THE SOLICITOR GENERAL

said, he considered the provision in the clause to be of more benefit to the parties themselves than might be at first imagined. Ought the rights of parties to depend upon the accuracy of a clerk to the Commissioners? Then, again, who was to pay the expense of the employment of that clerk? He thought that an affidavit as evidence upon the subject, would be infinitely safer to the parties than any other arrangement which could be provided.

MR. G. BUTT

believed that, practically, the clause would not operate, and that parties would stamp their own deeds. Would any man who had committed a fraud state upon his affidavit that he had so done, and thus subject himself to a penalty of 5001.? The provision in the clause relative to the counting of words was likely, he thought, to give rise to a great deal of needless trouble.

MR. PHINN

said, he should support the clause, which he only found fault with in that it did not go far enough, and pronounced those who made a false affidavit guilty of perjury.

Clause agreed to, as was also Clause 16.

Clause 17.

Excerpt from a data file
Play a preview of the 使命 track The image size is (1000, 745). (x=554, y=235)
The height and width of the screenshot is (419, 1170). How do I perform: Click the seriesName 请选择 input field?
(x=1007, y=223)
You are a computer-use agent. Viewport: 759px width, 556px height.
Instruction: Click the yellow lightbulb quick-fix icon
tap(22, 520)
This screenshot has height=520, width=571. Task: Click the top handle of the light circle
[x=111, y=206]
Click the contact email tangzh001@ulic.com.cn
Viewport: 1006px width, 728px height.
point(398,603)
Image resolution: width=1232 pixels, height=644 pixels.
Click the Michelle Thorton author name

> **Task list**
• a. Copy the parliamentary debate verbatim, from "believed that, practically, the" to "of needless trouble.".
• b. Resume the parliamentary debate on the clauses, picking up right after its final line.
The records have no connection to the parliamentary debate.

> **Responses by task**
• a.
believed that, practically, the clause would not operate, and that parties would stamp their own deeds. Would any man who had committed a fraud state upon his affidavit that he had so done, and thus subject himself to a penalty of 5001.? The provision in the clause relative to the counting of words was likely, he thought, to give rise to a great deal of needless trouble.

• b.
MR. VANCE

said, he wished to ask, why the duty upon the Dublin pawnbrokers was not altogether done away with? In Dublin, pawnbrokers were subject to an impost which none other in the kingdom had to pay; they were obliged, under an old Act of Geo. III., to contribute 100l. in Irish money to the police taxes of the city. Upon complaining of this to the Government some time ago, they were told that they paid no income tax, and were therefore not in the position of their fellow-tradesmen in this country. Now, however, they paid a double income tax, and he hoped therefore they would be released from the payment of the 15l. altogether.

MR. J. WILSON

said, the hon. Member did not appear to understand the difference between local and Imperial taxation. It was true the pawnbrokers in Dublin had to pay 100l. a year in Irish money for the privilege of carrying on their trade in that city, but to whom did they pay this amount? Not to the Imperial Exchequer, but purely for local purposes; and then, because, forsooth, they paid this, they asked to be relieved from their share of Imperial taxation! He did not see why, because the Dublin pawnbrokers suffered under a high local burden, they should ask to be relieved from a tax which every pawnbroker in the United Kingdom paid.

MR. VANCE

said, that the Government had certainly admitted that the Dublin pawnbrokers were hardly used when they consented to reduce the duty by one-half.

MR. J. WILSON

said, the pawnbrokers in London paid 15l. a year duty, while those in the country paid but 7l. 10s. Dublin had hitherto been treated as a capital, but, as some concession to the pawnbrokers there, it had been determined to put them on the same footing as those of provincial towns.

Clause agreed to, as were the remaining clauses.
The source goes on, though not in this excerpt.